| Deine Aufgaben |
• 1. Wie viele Alben hat die Band laut dem Text über Caspar Brötzmann zwischen ihrer Gründung und 1995 veröffentlicht?
• 2. Mit welchen Wörtern beschreibt der Text über Caspar Brötzmann, wie er die meiste Zeit über die Vergangenheit spricht? Zähl alle auf.
• 3. Schreib den Text über Caspar Brötzmann ab seinem letzten Satz weiter.

Bild: Caspar Brötzmann Massaker, Berlin, Loft, 1992
Wenn Caspar Brötzmann darüber nachdenkt, wie das damals eigentlich war mit
ihm und mit seiner Band, dann spricht er die meiste Zeit über abwägend,
überlegt, reflektiert. Einmal aber platzt eine Antwort direkt aus ihm
heraus: als er gefragt wird, ob er es vermisst habe, auf der Bühne zu
stehen.
„Ja“, sagt er, kurze Pause, „und nicht nur das Bühnengefühl hat gefehlt.
Dort zu stehen und in der Lautstärke zu baden, das ist unschlagbar. Dann
weißt du, dass du am richtigen Ort bist. Es gibt kaum etwas anderes, das so
eine Wirkung hat.“
In Sound baden. Sich vor die Verstärkerwände stellen und mit der Gitarre
den Klang lenken. Feedbacks und Sirenen aufjaulen lassen. Für all das steht
Caspar Brötzmann mit seiner Band, die den programmatischen Namen Caspar
Brötzmann Massaker trägt (er nennt sie kurz [1][„Massaker“]). Eigentlich
spricht man längst in Vergangenheitsform von dem Berliner Trio, denn die
letzte produktive Phase liegt lange zurück.
Zwischen der Gründung im Jahr 1986 und 1995 haben sie fünf Alben
veröffentlicht und damit den düsteren Noiserock und die Experimentalmusik
in Deutschland auf ein höheres Level gehoben – ohne dass es hierzulande
groß jemand bemerkt hätte. Der internationale Underground von Sonic Youth
bis Helmet aber kannte den Namen Caspar Brötzmann sehr gut.

| Gezeigtes Material |
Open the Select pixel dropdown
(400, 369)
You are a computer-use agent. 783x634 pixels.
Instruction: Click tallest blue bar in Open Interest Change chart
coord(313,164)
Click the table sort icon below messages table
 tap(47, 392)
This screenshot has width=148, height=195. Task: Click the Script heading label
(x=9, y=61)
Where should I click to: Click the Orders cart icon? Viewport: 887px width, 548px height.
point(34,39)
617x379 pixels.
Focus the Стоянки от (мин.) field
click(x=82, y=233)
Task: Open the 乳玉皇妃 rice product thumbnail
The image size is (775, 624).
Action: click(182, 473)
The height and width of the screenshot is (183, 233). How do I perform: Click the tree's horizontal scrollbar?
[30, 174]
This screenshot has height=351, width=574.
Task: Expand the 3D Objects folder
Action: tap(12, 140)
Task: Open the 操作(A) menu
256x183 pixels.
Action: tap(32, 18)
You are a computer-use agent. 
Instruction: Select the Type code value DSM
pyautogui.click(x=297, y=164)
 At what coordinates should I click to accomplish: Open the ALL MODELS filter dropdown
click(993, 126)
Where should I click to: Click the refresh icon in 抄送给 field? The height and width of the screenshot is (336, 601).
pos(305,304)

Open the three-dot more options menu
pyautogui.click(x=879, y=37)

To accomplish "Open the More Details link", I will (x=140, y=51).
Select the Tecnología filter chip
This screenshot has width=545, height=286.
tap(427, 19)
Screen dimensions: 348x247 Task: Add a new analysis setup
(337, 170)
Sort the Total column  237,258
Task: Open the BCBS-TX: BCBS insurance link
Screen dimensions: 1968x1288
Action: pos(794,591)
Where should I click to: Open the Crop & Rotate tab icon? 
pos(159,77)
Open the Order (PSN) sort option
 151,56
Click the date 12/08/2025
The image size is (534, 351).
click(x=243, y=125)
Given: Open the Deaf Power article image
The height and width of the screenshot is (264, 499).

| Lösungen |
• 1. Fünf Alben.

• 2. abwägend, überlegt, reflektiert

• 3.
## Bilder in den Proberaum stellen
Nun sind zum einen genau diese Alben neu aufgelegt worden (außer eins, das
steht noch aus). Sie sind bei dem von Stephen O’Malley und Greg Anderson –
beide von der Band [2][Sunn o))) –] betriebenen US-Label Southern Lord
erschienen. Zum anderen wird Caspar Brötzmann Massaker auch wieder
auftreten. Von der Stammbesetzung ist dann neben dem Namensgeber auch
Bassist Eduardo Delgado-Lopez dabei. Der damalige Drummer Danny Arnold
Lommen spielt nicht mehr. Wer seinen Part übernimmt, ist noch nicht klar.
Das Besondere bei Caspar Brötzmann Massaker war, dass die verstärkte
Gitarre als ein in alle möglichen und unmöglichen Richtungen strebender
Klangkörper eingesetzt wurde. Als Instrument, das wummern, wabern und
brummen kann, das zerschreddern, das dazwischengrätschen, das davondriften
kann.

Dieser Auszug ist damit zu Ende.